[TASK BRIEF] Can you condense the paragraph beginning "More to the point" in the text below about the chiropractic board into a short list that keeps its main facts?
:: DOCUMENT TEXT ::
More to the point, the FBCM’s legal advisor from the attorney general’s office who is assigned to provide legal advice (what lawyers do) regarding interpretation of statutory law and administrative rules to the FBCM advised the board that they had the authority to both interpret “contact classroom hours” as to include online CE and the authority to implement an online CE program. The FBCM, especially one side of the table beginning with the chairman, decided, contrary to the legal opinion of their legal advisor, that they “did not” have the authority to interpret the language of the statute even though advised by counsel that enabling legislation gives them that authority.
Further, their legal advisor from the attorney general’s office even informed them that in her research she had found that the Board of Dentistry had made an analogous interpretation in bringing the education requirements of dentistry into the 21st century.
In the end, your board voted down the petition presented by Dr. Warner, decided to turf it to the legislature knowing that nothing would get done and formed a “task force” led by who I have been advised is a former president of the FCA. The head of the “task force” has already removed Dr. Warner from the “task force” for what amounts to a non-reason!
What is very interesting and telling is that throughout the days meeting the FBCM heard a full day of other matters and heeded the advice of their counsel from the attorney general’s office and accepted and/or corrected their positions according to the attorney general’s office’s advice on every other matter before them except the petition by Dr. Rick Warner. Unfortunately, your current board operates like something out of a Kafka novel. This meeting resembled a predetermined governmental kangaroo court in a banana republic.
In my opinion, it appears that there is some sort of “turf” protection going on between the FBCM and the Florida Chiropractic Association. It is my further opinion that, due to current personal relationships and prior positions with the FCA, several members of your board should have recused themselves from voting on this petition.
In reviewing similar matters from other jurisdictions that address licensing boards that are controlled by market participants in the same occupation that the board regulates, it would appear that the FBCM and its anti-competition stance is in violation of both state and federal anti-trust statutes for which there could be both board, trade group and individual liability to those harmed. Most recently see North Carolina Board of Dental Examiners v. Federal Trade Commission, 134 S. Ct. 1491 (2014). A pdf of that decision is attached.
This board must act in the best interest of the public and its licensees and allow the least expensive and burdensome methods of obtaining CEs to relieve chiropractic physicians of the burden, strain on family and exorbitant costs in attending these continuing education “conventions” that only raise large sums of money for a chosen market participant, to wit: the FCA. Florida law demands this.
Finally, in reviewing the amendments to the PIP statute beginning in 1999, I cannot recall an amendment that benefited the chiropractic profession. The 2012 amendment, the most onerous one yet, with the EMC requirement grants that determination to even a nurse, but not a chiropractor physician!! What a bang up job the board in conjunction with the FCA and lobbyist(s) did for you in 2012!
The insurance industry is hard at work with its next proposed amendments to the PIP statute. What’s next NY style PIP? Medicaid payouts? Limitations on chiropractic care?
:::
:: RECORDED DATA ::
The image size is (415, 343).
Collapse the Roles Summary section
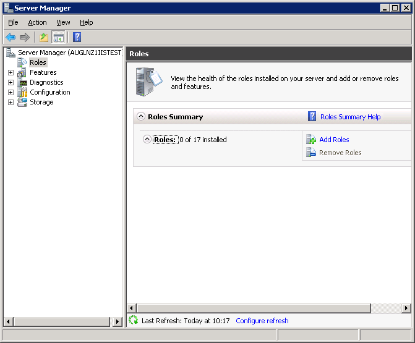coord(141,116)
:::
[SOLVED EXERCISE]
- The FBCM's legal advisor from the attorney general's office told the board it had the authority to interpret "contact classroom hours" to include online CE and to implement an online CE program.
- Counsel advised that enabling legislation gives the board that authority.
- Against that advice, the FBCM decided it "did not" have the authority to interpret the statute's language. One side of the table, beginning with the chairman, especially took that position.